Atomic-scale mechanism of met repressor function

COMP 211

Jieru Zheng, jz7@duke.edu, Ilya Balabin, and David N. Beratan, beratan@chem.duke.edu. Department of Chemistry, Duke university, Box 90348, Durham, NC 27708
The met repressor is a transcription regulator of structural genes in the methionine biosynthetic pathway. A product of the pathway, S-adenosylmethionine (SAM), is known to facilitate binding of the repressor to the operator (met box), acting as a corepressor. Experiments show no evidence of allosteric effects in SAM binding, suggesting that its function may involve electrostatic interactions with DNA. We explore the SAM corepressor function using molecular dynamics (MD) simulations and essential dynamics analysis. Three systems based on the protein-DNA complex were modeled and simulated: the complex with SAM, the complex without SAM, and the complex with SAH (SAM analog with much weaker electrostatic interactions).
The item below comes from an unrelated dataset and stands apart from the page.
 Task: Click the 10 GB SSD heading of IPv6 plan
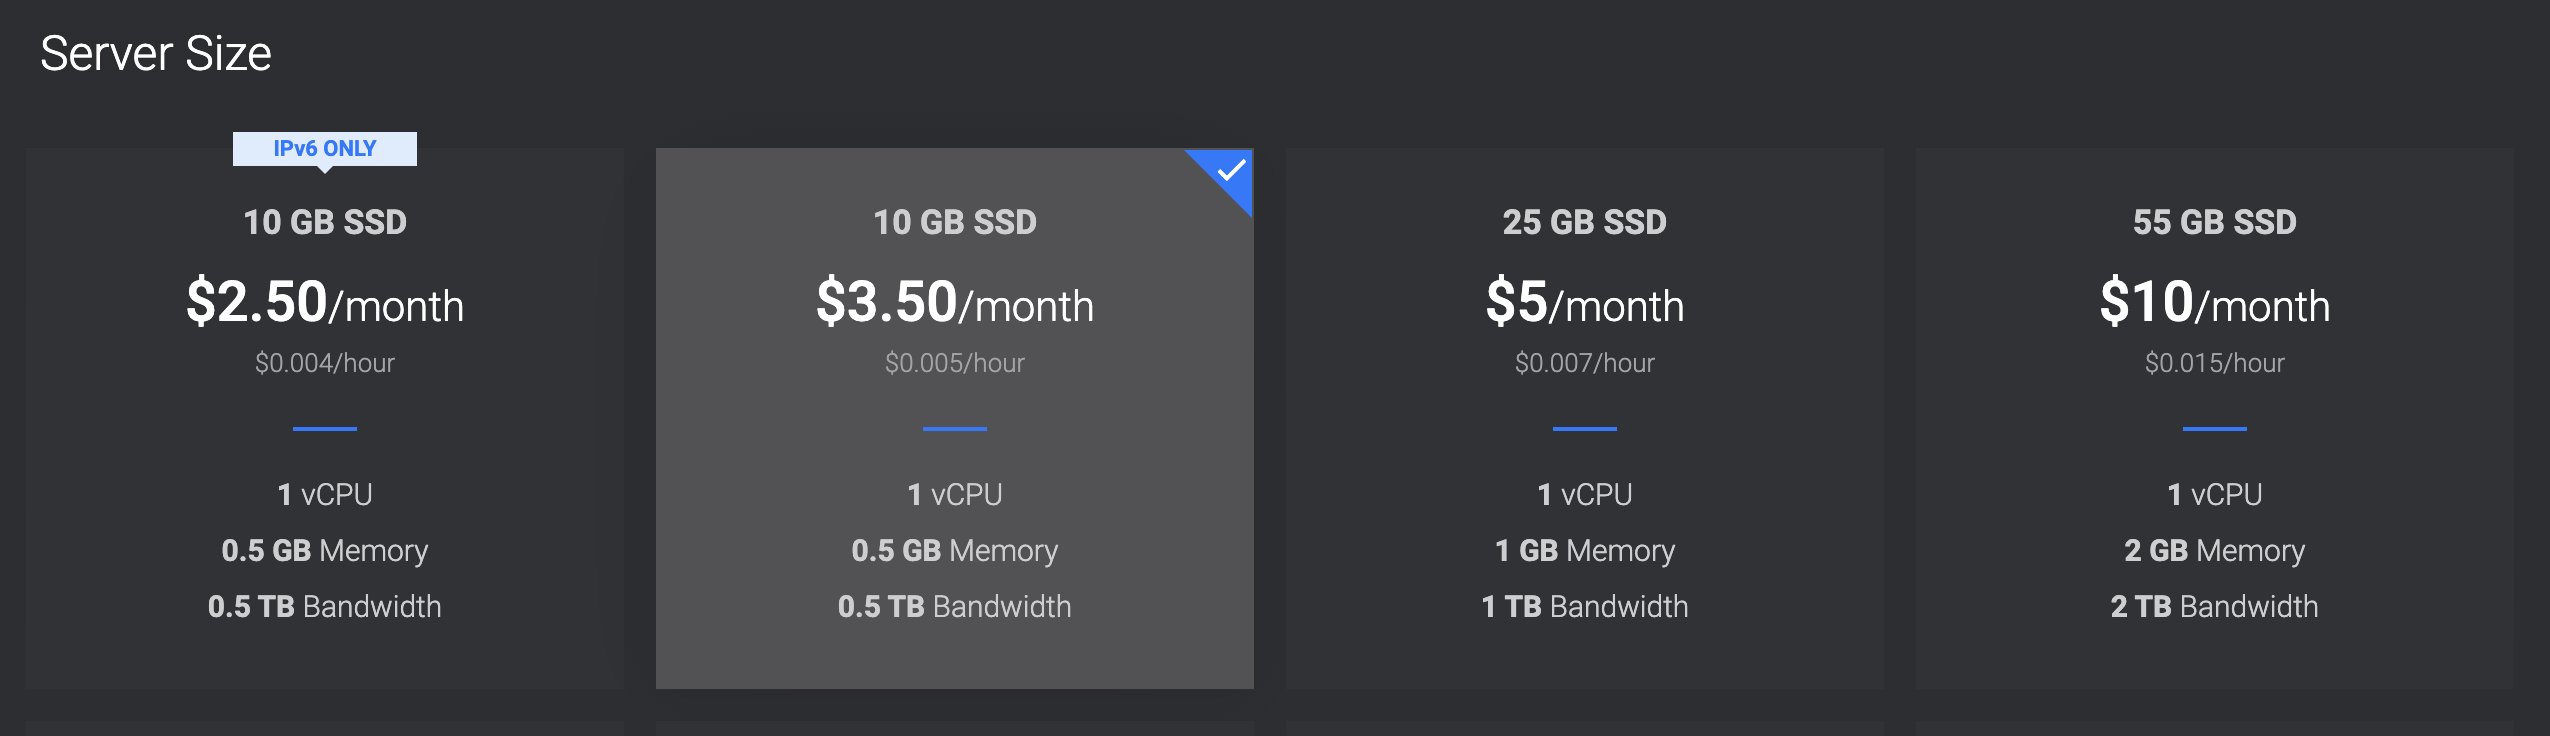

Each system was solvated in TIP3 water, and Na+ and Cl- counterions were added. Following that, each system was equilibrated for about 6ns using the CHARMM force field. Essential dynamics-based analysis of the MD trajectories reveals atomic scale details of the protein-DNA and protein-protein interactions, elaborating the corepressor function in the gene transcription mechanism.